* [EXCERPTED PASSAGE]

* * * *

In Europe, pre-industrial fisheries flourished in France and in countries bordering the North Sea. Sardines Sardina pilchardus (Clupeidae) were caught with fine nets off the French Breton coast from the seventeenth century. Initially they were sold fresh but with the development of the oil press, sardine oil was distributed all over Europe. Canneries were opened from 1822. There were around 3000 boats in the fishery at the end of the nineteenth century. A tunny Thunnus thunnus (Scombridae) fishery developed in the same area. Five hundred boats would spend up to 2 weeks at sea and catch tunny with trolled lures. The tunny could also be canned successfully. Swedish (Scanian) fishers started to catch Atlantic herring Clupea harengus (Clupeidae) from the North Sea in the eleventh century, and by the late sixteenth century, large fleets from Sweden, Holland, England and Scotland all fished for herring. The fish were caught in drift nets and preserved in barrels with salt. The fishing industry would move from port to port as they followed the shoals of herring on their seasonal migrations (Cushing, 1988a).
Industrialization
The power and range of fishing vessels increased rapidly at the time of the Industrial Revolution, as did the demand for fish and fish products. In the 1860s paddle tugs powered by steam were first used instead of sailing boats to drag fishing nets in the North Sea. Calm weather no longer limited fishing activities, and catch rates were four times those of sailing vessels. At much the same time, steamers started to fish for Atlantic menhaden Brevoortia tyrannus (Clupeidae) off the east coast of the United States. From the 1840s, there was rapid development of industry and growth of the US economy. A modern farming industry was needed to feed the growing urban population, and fishmeal was a potentially cheap and accessible source of high-protein animal feed. The first industrial fisheries began to catch small and abundant shoaling fish that were ground and dried to make fishmeal. In 1840, Charles Mitchell of Halifax Nova Scotia started to preserve fish in hermetically sealed tins. Such canned products could be distributed and sold throughout the world. The markets for fish became more accessible as rail and road transport improved and consumers were increasingly concentrated in cities where they sought work in factories and service industries.

* * * *

* [WORK TO COMPLETE]
**A)** List every fish in the fisheries history passage that is given with a scientific name, along with that name.
**B)** Using the fisheries history passage, say whether each statement agrees with it: (i) Canneries for the Breton sardine catch opened from 1822. (ii) Steam-powered paddle tugs in the North Sea caught fish at twice the rate of sailing vessels. (iii) Charles Mitchell of Halifax began preserving fish in sealed tins in 1860.
**C)** Pick up the fisheries history passage after its final sentence and keep writing.
The rows have no connection to the passage on the history of fisheries.

* * * *

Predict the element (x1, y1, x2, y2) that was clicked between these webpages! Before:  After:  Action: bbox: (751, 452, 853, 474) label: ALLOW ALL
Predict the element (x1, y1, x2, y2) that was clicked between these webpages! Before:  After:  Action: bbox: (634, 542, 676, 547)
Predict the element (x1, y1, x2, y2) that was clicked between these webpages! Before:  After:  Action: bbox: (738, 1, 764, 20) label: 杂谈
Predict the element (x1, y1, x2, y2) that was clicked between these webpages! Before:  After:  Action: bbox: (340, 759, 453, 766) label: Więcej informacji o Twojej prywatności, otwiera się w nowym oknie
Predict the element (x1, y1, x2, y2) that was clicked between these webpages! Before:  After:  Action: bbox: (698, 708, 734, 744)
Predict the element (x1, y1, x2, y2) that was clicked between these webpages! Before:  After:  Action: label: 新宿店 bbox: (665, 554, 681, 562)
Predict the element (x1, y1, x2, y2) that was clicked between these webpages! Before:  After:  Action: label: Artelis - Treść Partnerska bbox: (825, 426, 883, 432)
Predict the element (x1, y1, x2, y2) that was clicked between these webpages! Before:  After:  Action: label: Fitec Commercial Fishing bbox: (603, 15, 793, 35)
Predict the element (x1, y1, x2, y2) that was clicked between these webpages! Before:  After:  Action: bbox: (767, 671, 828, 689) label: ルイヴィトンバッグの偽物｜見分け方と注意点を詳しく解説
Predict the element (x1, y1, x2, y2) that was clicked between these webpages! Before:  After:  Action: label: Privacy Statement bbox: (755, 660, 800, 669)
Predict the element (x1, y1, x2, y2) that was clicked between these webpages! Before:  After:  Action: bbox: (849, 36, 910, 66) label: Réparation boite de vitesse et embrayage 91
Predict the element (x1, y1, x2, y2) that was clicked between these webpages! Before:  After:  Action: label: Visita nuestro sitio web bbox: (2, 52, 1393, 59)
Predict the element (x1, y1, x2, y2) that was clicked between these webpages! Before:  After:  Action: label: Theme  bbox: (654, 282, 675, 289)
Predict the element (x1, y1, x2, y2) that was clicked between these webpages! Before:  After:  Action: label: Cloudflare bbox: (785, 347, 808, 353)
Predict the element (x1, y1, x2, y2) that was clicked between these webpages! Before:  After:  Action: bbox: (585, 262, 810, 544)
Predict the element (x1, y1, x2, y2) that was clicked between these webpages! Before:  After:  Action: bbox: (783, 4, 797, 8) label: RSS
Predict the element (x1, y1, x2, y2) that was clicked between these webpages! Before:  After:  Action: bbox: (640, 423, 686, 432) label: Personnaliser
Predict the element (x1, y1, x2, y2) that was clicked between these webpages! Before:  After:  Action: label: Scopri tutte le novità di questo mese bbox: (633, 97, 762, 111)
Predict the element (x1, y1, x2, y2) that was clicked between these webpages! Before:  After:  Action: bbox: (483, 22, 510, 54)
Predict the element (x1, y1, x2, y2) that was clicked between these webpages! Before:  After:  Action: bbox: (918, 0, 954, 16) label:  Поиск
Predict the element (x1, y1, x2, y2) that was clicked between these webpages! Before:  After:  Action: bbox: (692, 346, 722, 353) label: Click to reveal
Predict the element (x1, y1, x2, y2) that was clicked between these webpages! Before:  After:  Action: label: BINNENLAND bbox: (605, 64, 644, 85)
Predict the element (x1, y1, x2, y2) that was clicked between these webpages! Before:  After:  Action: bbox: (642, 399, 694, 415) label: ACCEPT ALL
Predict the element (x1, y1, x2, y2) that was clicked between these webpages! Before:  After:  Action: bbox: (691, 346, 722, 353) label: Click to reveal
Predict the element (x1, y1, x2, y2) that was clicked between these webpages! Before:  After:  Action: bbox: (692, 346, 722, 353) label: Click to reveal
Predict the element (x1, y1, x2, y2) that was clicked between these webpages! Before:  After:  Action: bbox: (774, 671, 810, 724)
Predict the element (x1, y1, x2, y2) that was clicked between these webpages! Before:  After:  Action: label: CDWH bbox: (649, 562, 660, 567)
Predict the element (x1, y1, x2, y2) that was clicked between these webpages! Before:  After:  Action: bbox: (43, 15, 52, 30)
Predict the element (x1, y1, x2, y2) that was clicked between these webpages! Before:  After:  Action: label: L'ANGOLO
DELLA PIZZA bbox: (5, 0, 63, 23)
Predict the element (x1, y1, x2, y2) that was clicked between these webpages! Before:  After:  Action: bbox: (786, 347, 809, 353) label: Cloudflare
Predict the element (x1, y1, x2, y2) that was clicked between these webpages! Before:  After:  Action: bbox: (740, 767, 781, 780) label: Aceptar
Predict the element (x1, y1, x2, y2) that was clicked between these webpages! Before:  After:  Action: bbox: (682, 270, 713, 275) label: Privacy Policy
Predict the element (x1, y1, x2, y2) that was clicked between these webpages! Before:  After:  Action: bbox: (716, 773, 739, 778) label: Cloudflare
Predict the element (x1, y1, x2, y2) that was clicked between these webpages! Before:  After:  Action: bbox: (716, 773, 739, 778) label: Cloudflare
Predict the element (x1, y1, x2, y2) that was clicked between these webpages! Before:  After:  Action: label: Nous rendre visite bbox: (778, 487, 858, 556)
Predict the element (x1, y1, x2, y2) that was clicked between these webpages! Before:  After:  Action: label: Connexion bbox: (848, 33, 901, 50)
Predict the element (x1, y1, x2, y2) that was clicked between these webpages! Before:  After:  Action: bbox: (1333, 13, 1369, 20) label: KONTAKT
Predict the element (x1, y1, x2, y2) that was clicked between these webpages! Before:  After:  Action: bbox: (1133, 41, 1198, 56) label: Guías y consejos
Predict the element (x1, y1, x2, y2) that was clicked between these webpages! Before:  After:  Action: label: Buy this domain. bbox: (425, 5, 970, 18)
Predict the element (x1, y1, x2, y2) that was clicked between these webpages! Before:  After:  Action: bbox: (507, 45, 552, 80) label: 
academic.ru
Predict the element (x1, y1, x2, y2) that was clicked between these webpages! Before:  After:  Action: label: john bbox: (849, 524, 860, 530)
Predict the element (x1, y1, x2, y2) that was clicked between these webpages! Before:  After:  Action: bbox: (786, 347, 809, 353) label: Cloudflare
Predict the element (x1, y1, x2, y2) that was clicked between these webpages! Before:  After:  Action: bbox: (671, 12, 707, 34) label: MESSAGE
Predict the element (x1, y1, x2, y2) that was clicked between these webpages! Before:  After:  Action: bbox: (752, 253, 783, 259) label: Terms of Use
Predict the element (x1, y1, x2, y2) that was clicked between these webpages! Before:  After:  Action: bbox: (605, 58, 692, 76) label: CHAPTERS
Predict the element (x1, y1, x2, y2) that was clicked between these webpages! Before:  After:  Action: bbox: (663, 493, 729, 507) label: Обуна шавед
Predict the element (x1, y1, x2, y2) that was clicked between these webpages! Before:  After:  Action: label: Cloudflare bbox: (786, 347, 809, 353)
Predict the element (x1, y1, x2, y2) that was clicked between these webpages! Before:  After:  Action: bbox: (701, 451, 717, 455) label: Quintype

* * * *

* [PER-TASK OUTPUTS]
**A)**
Sardines, Sardina pilchardus
Tunny, Thunnus thunnus
Atlantic herring, Clupea harengus
Atlantic menhaden, Brevoortia tyrannus

**B)**
(i) Yes: "Canneries were opened from 1822."
(ii) No: "catch rates were four times those of sailing vessels."
(iii) No: "In 1840, Charles Mitchell of Halifax Nova Scotia started to preserve fish in hermetically sealed tins."

**C)**
Similar patterns of development followed elsewhere as farmers demanded fishmeal, and urban populations demanded food. Fishery landings rose rapidly and continued to do so until the present time. Although we have seen that European vessels fished across the Atlantic for several centuries, steel fishing vessels with diesel engines and cold storage facilities made all the oceans accessible to fishers who could remain at sea for months at a time. These were the so-called ‘distant water’ or ‘high seas’ fleets. Japanese vessels fished the tropical and subtropical oceans for tuna, the former Union of Soviet Socialist Republics (USSR) fished for krill Euphausia superba (Euphausiidae) in the Antarctic, and Alaskan pollock Theragra chalcogramma (Gadidae) in the North Pacific. The greatest expansion in high-seas fisheries took place after World War II and the fleets, mostly from the former USSR, Japan, Spain, Korea and Poland, were catching between 7 and 8 million tonnes by the 1970s, over 10% of global landings at that time.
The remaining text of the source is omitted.